◆ **PROVIDED INFORMATION**:
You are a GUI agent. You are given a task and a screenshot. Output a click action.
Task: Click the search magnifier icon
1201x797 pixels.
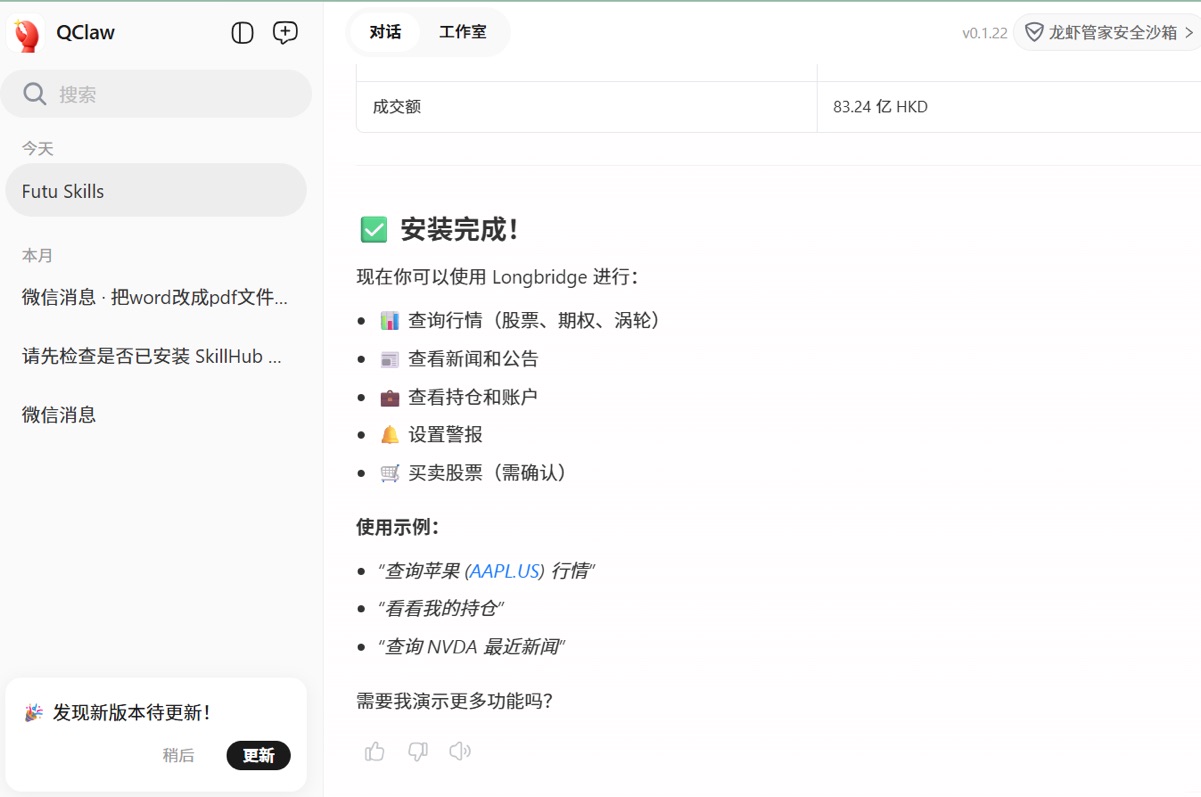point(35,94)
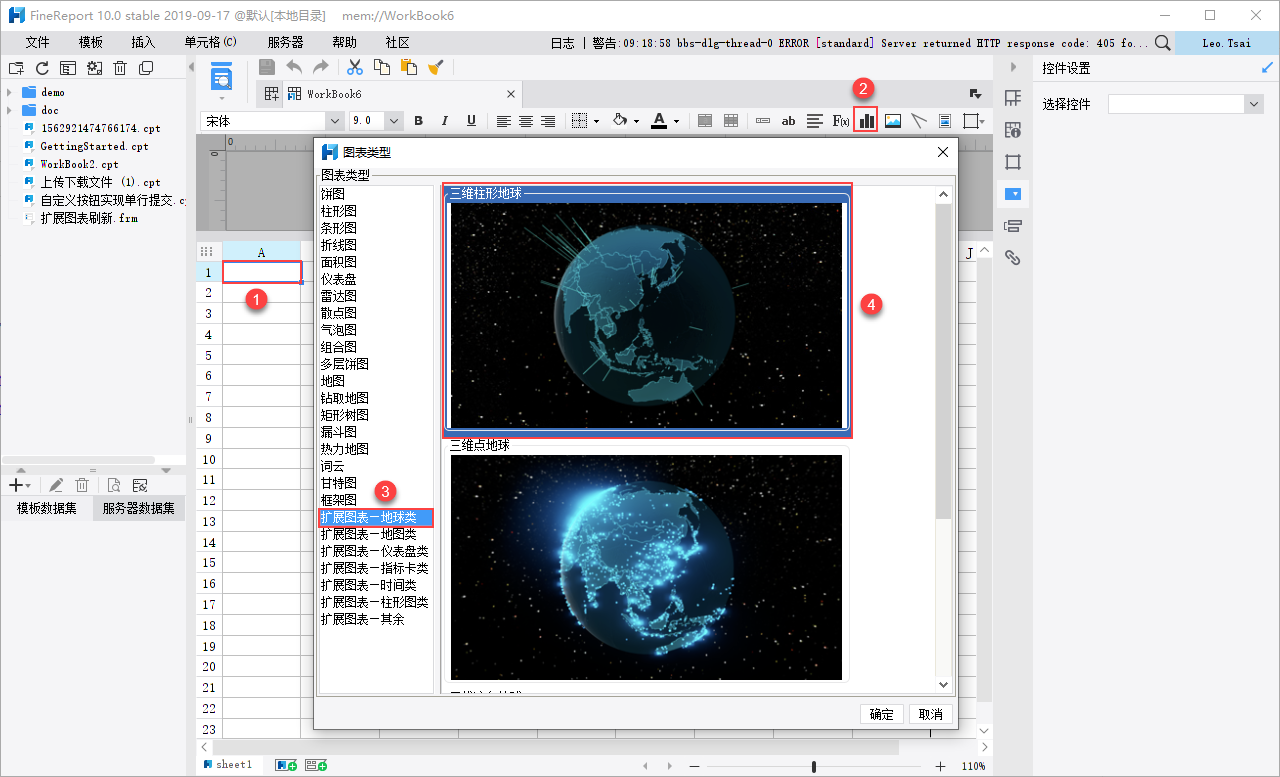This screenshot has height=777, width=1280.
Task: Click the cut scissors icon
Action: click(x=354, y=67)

◆ **TASK ITEM**:
Reproduce the data word for word without its images.

◆ **ANSWER BELOW**:
You are a GUI agent. You are given a task and a screenshot. Output a click action.
Task: Click the search magnifier icon
1201x797 pixels.
point(35,94)
This screenshot has height=777, width=1280.
Task: Click the cut scissors icon
Action: click(x=354, y=67)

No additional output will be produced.